Worm Breeder's Gazette 16(3): 23 (June 1, 2000)
These abstracts should not be cited in bibliographies. Material contained herein should be treated as personal communication and should be cited as such only with the consent of the author.
Columbia University, College of Physicians & Surgeons, Center for Neurobiology and Behavior, New York, NY 10032
Neuroanatomical studies in vertebrates long ago revealed that certain forms of insult such as axotomy or activity blockade result in the outgrowth of additional neurites. These observations suggest that postmitotic neurons contain an intrinsic capacity to assess their integrity and to modulate their anatomy accordingly. In C.elegans, several genetic lesions have been described that lead to the outgrowth of additional neurites ("neurite sprouting")(1,2). We have found that a null mutation in the lim-6 LIM homeobox gene causes neurite sprouting in the DVB motor neuron (3). Using this observation as a starting point, we have set out to understand the molecular components of neurite sprouting and to further dissect the role of lim-6 in this process. First, we used a candidate gene approach to test mutations in proteins involved in different aspects of neuron and muscle function. Second, we performed an unbiased genetic screen for mutants that phenocopy the lim-6 sprouting defect in DVB.
Since activity blockade at the neuromuscular junction in vertebrates and flies causes neurite sprouting, we tested whether loss of the neurotransmitter GABA causes sprouting of the GABAergic DVB motorneuron. We indeed find that mutations in unc-25 cause neurite sprouting of DVB. These defects can be enhanced by mutations in unc-31, which presumably abolishes peptinergic neurotransmission. Furthermore, blocking the activity of the enteric muscle targets of DVB with an egl-2(gf) mutation, which activates a K-channel, leads to neurite sprouting of DVB, as does the complete removal of the enteric muscles in hlh-8/twist mutants. We also find that a gain-of-function mutation in CamKII/unc-43, a gene whose role in neurite outgrowth has been described extensively in vertebrates, causes neurite sprouting in DVB.
Using a clonal, fluorescence microscope-based screen of 3300 haploid genomes, we identified nine mutants, ot1 through ot9, that affect neurite sprouting of DVB. These mutants fall into at least 4 complementation groups and are not allelic to any of the genes described above. The mutants do not cause sprouting in other defined sensory or interneurons tested. We also find that the as yet uncloned unc-122 gene causes specific neurite sprouting of DVB. We are in the process of mapping and cloning these genes. So far, we have mapped unc-122 very close (<0.1 map unit) to the unc-54 locus on LGI and are in the stage of cosmid rescue.
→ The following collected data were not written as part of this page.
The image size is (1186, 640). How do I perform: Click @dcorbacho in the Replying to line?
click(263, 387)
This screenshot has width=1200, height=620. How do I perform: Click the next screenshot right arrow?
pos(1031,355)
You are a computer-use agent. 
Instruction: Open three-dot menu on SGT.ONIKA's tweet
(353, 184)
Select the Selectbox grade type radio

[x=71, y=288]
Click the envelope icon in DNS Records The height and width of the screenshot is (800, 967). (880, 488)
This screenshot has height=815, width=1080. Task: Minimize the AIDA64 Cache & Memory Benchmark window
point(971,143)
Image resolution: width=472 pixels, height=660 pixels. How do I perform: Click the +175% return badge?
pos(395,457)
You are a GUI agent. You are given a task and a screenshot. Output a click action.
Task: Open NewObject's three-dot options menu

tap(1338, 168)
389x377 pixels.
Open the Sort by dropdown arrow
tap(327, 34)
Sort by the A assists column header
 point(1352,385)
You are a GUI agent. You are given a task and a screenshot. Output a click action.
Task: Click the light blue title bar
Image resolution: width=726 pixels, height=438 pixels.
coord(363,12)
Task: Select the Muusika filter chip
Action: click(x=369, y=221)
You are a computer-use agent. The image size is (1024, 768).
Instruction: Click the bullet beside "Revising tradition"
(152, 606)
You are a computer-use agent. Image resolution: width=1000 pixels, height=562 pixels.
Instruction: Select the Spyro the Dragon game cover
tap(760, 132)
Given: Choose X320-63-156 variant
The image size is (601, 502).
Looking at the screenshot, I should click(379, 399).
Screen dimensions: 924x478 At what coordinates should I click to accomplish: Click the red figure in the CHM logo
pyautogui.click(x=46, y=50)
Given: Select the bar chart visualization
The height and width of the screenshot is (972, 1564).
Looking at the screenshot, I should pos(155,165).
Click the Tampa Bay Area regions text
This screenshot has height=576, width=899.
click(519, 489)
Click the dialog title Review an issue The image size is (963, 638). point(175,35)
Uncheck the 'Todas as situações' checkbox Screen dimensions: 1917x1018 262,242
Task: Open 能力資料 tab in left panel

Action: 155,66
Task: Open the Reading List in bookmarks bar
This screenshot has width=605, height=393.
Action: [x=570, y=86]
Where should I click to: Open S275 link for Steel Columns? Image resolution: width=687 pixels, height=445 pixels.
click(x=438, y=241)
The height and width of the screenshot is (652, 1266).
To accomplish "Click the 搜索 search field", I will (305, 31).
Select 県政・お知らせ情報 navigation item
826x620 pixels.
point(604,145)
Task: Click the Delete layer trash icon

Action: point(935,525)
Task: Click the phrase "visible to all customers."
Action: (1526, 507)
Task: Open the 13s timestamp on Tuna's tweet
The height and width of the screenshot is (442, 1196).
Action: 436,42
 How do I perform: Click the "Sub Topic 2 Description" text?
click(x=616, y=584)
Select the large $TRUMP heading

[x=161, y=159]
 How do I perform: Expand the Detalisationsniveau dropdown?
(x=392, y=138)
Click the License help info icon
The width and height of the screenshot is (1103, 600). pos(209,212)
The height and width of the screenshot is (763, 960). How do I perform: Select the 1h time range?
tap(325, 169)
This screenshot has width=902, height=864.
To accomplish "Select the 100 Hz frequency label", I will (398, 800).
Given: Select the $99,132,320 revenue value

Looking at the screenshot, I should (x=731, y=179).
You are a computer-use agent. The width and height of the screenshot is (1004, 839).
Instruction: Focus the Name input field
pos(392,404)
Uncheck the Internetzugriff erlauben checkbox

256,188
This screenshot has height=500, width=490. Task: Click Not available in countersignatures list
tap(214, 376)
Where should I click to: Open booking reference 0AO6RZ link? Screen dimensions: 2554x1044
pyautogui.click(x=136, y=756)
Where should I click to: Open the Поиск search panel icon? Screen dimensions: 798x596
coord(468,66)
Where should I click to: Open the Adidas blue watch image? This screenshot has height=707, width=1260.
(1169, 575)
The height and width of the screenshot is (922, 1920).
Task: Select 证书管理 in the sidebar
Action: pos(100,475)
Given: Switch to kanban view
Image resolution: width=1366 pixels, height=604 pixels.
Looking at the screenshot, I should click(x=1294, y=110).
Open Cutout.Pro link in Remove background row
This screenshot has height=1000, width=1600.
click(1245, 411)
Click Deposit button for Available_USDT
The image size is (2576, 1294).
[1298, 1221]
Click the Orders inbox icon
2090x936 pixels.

Neurite sprouting caused by the genetic lesions described above are strictly temperature dependent and most pronounced at 25C. The temperature dependence of the process may explain why unc-25 defects had previously escaped detection. It is also important to note that the sprouting defects observed in DVB (and for that matter, sprouting defects observed in other neurons with other markers) are somewhat dependent on the GFP reporter gene. We have used transgenic integrants of two distinct unc-47 promoter GFP fusions (oxIs12 and otIs37). While both display <5% sprouting in wildtype animals, the reporters show differences in the penetrance of sprouting in several of the mutant backgrounds described above (e.g. 73% in lim-6(nr2073); oxIs12; 51% in lim-6(nr2073); otIs37). Nevertheless, we are confident that neurite sprouting is not an reporter-gene induced artifact since, as evidenced in lim-6 mutants, sprouting can be observed with antibody staining and in the presence of several independent GFP reporter genes. In conclusion, reporter genes may sensitize the genetic background; while this may be beneficial in the sense that it facilitates the identification of mutants affecting sprouting, the unknown nature of this sensitization effect may add a complicating factor to our understanding of the molecular basis of neurite sprouting.